[Stored dataset items]
*-*-*

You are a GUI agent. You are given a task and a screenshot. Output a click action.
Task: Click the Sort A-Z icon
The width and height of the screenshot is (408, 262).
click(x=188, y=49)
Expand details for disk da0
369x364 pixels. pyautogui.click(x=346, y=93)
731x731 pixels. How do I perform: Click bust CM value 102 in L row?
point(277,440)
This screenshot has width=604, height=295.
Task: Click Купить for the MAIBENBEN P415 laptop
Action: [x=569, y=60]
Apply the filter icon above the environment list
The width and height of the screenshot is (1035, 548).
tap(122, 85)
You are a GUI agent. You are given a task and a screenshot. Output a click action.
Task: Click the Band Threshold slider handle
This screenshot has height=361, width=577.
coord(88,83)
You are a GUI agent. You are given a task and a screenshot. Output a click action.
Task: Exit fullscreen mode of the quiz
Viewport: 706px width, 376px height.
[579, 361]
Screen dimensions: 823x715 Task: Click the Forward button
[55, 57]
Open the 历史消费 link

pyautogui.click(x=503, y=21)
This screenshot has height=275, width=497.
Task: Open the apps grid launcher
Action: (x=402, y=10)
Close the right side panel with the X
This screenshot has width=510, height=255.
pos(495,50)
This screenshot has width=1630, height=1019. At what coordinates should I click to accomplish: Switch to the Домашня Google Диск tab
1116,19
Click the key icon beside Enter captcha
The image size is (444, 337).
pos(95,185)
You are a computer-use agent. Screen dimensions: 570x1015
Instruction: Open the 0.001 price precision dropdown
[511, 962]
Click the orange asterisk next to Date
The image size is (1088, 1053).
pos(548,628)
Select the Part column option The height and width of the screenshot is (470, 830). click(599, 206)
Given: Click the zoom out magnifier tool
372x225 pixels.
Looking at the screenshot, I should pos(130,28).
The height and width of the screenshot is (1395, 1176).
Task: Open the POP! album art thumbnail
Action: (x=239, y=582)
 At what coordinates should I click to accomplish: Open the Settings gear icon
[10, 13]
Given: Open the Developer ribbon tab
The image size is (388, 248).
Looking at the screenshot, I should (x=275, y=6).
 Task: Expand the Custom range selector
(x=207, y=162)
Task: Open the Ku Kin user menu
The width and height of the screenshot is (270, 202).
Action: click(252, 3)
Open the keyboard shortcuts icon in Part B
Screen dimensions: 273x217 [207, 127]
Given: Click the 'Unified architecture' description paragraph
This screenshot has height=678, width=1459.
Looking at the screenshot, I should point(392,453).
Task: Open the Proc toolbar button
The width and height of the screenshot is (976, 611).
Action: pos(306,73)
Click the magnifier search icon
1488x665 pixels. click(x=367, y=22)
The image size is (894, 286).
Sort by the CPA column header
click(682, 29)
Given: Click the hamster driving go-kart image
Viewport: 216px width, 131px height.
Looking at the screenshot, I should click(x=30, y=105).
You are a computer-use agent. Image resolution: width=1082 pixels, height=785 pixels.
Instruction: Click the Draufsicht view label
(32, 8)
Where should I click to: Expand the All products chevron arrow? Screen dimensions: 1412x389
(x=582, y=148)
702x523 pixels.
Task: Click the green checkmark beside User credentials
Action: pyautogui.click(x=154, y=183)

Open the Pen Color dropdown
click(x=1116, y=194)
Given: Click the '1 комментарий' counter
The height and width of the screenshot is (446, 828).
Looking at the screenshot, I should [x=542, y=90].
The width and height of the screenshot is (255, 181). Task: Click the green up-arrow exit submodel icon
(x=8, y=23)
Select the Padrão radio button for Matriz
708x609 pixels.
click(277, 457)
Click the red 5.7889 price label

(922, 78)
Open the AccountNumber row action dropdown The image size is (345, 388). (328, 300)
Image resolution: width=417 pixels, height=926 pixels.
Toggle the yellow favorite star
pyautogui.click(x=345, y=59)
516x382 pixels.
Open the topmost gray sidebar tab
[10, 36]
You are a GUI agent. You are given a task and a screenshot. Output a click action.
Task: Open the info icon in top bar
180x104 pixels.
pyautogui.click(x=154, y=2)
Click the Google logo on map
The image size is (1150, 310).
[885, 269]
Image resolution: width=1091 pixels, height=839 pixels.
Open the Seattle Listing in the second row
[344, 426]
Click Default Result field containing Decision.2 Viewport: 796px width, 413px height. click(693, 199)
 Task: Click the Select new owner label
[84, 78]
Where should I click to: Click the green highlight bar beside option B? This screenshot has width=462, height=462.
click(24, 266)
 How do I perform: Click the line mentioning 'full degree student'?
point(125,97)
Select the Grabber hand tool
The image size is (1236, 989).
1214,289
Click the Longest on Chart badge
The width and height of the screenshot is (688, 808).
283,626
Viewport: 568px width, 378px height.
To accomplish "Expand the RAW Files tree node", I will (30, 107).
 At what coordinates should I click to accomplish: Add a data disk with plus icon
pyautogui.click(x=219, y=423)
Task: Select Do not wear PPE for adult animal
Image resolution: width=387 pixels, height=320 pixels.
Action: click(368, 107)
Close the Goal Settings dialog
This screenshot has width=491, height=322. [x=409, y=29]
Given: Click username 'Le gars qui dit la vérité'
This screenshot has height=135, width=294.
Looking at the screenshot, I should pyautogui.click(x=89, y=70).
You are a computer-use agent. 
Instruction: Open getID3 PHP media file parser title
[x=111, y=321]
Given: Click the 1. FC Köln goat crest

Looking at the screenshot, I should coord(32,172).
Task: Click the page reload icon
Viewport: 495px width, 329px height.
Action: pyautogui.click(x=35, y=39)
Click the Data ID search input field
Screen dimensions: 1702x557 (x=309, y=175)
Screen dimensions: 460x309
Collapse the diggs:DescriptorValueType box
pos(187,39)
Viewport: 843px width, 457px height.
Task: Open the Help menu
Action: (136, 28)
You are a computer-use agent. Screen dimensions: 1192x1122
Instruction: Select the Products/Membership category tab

*-*-*

In the lines above, every record is to be repeated exactly.

You are a GUI agent. You are given a task and a screenshot. Output a click action.
Task: Click the Sort A-Z icon
The width and height of the screenshot is (408, 262).
click(x=188, y=49)
Expand details for disk da0
369x364 pixels. pyautogui.click(x=346, y=93)
731x731 pixels. How do I perform: Click bust CM value 102 in L row?
point(277,440)
This screenshot has width=604, height=295.
Task: Click Купить for the MAIBENBEN P415 laptop
Action: [x=569, y=60]
Apply the filter icon above the environment list
The width and height of the screenshot is (1035, 548).
tap(122, 85)
You are a GUI agent. You are given a task and a screenshot. Output a click action.
Task: Click the Band Threshold slider handle
This screenshot has height=361, width=577.
coord(88,83)
You are a GUI agent. You are given a task and a screenshot. Output a click action.
Task: Exit fullscreen mode of the quiz
Viewport: 706px width, 376px height.
[579, 361]
Screen dimensions: 823x715 Task: Click the Forward button
[55, 57]
Open the 历史消费 link

pyautogui.click(x=503, y=21)
This screenshot has height=275, width=497.
Task: Open the apps grid launcher
Action: (x=402, y=10)
Close the right side panel with the X
This screenshot has width=510, height=255.
pos(495,50)
This screenshot has width=1630, height=1019. At what coordinates should I click to accomplish: Switch to the Домашня Google Диск tab
1116,19
Click the key icon beside Enter captcha
The image size is (444, 337).
pos(95,185)
You are a computer-use agent. Screen dimensions: 570x1015
Instruction: Open the 0.001 price precision dropdown
[511, 962]
Click the orange asterisk next to Date
The image size is (1088, 1053).
pos(548,628)
Select the Part column option The height and width of the screenshot is (470, 830). click(599, 206)
Given: Click the zoom out magnifier tool
372x225 pixels.
Looking at the screenshot, I should pos(130,28).
The height and width of the screenshot is (1395, 1176).
Task: Open the POP! album art thumbnail
Action: (x=239, y=582)
 At what coordinates should I click to accomplish: Open the Settings gear icon
[10, 13]
Given: Open the Developer ribbon tab
The image size is (388, 248).
Looking at the screenshot, I should (x=275, y=6).
 Task: Expand the Custom range selector
(x=207, y=162)
Task: Open the Ku Kin user menu
The width and height of the screenshot is (270, 202).
Action: click(252, 3)
Open the keyboard shortcuts icon in Part B
Screen dimensions: 273x217 [207, 127]
Given: Click the 'Unified architecture' description paragraph
This screenshot has height=678, width=1459.
Looking at the screenshot, I should point(392,453).
Task: Open the Proc toolbar button
The width and height of the screenshot is (976, 611).
Action: pos(306,73)
Click the magnifier search icon
1488x665 pixels. click(x=367, y=22)
The image size is (894, 286).
Sort by the CPA column header
click(682, 29)
Given: Click the hamster driving go-kart image
Viewport: 216px width, 131px height.
Looking at the screenshot, I should click(x=30, y=105).
You are a computer-use agent. Image resolution: width=1082 pixels, height=785 pixels.
Instruction: Click the Draufsicht view label
(32, 8)
Where should I click to: Expand the All products chevron arrow? Screen dimensions: 1412x389
(x=582, y=148)
702x523 pixels.
Task: Click the green checkmark beside User credentials
Action: pyautogui.click(x=154, y=183)

Open the Pen Color dropdown
click(x=1116, y=194)
Given: Click the '1 комментарий' counter
The height and width of the screenshot is (446, 828).
Looking at the screenshot, I should [x=542, y=90].
The width and height of the screenshot is (255, 181). Task: Click the green up-arrow exit submodel icon
(x=8, y=23)
Select the Padrão radio button for Matriz
708x609 pixels.
click(277, 457)
Click the red 5.7889 price label

(922, 78)
Open the AccountNumber row action dropdown The image size is (345, 388). (328, 300)
Image resolution: width=417 pixels, height=926 pixels.
Toggle the yellow favorite star
pyautogui.click(x=345, y=59)
516x382 pixels.
Open the topmost gray sidebar tab
[10, 36]
You are a GUI agent. You are given a task and a screenshot. Output a click action.
Task: Open the info icon in top bar
180x104 pixels.
pyautogui.click(x=154, y=2)
Click the Google logo on map
The image size is (1150, 310).
[885, 269]
Image resolution: width=1091 pixels, height=839 pixels.
Open the Seattle Listing in the second row
[344, 426]
Click Default Result field containing Decision.2 Viewport: 796px width, 413px height. click(693, 199)
 Task: Click the Select new owner label
[84, 78]
Where should I click to: Click the green highlight bar beside option B? This screenshot has width=462, height=462.
click(24, 266)
 How do I perform: Click the line mentioning 'full degree student'?
point(125,97)
Select the Grabber hand tool
The image size is (1236, 989).
1214,289
Click the Longest on Chart badge
The width and height of the screenshot is (688, 808).
283,626
Viewport: 568px width, 378px height.
To accomplish "Expand the RAW Files tree node", I will (30, 107).
 At what coordinates should I click to accomplish: Add a data disk with plus icon
pyautogui.click(x=219, y=423)
Task: Select Do not wear PPE for adult animal
Image resolution: width=387 pixels, height=320 pixels.
Action: click(368, 107)
Close the Goal Settings dialog
This screenshot has width=491, height=322. [x=409, y=29]
Given: Click username 'Le gars qui dit la vérité'
This screenshot has height=135, width=294.
Looking at the screenshot, I should pyautogui.click(x=89, y=70).
You are a computer-use agent. 
Instruction: Open getID3 PHP media file parser title
[x=111, y=321]
Given: Click the 1. FC Köln goat crest

Looking at the screenshot, I should coord(32,172).
Task: Click the page reload icon
Viewport: 495px width, 329px height.
Action: pyautogui.click(x=35, y=39)
Click the Data ID search input field
Screen dimensions: 1702x557 (x=309, y=175)
Screen dimensions: 460x309
Collapse the diggs:DescriptorValueType box
pos(187,39)
Viewport: 843px width, 457px height.
Task: Open the Help menu
Action: (136, 28)
You are a computer-use agent. Screen dimensions: 1192x1122
Instruction: Select the Products/Membership category tab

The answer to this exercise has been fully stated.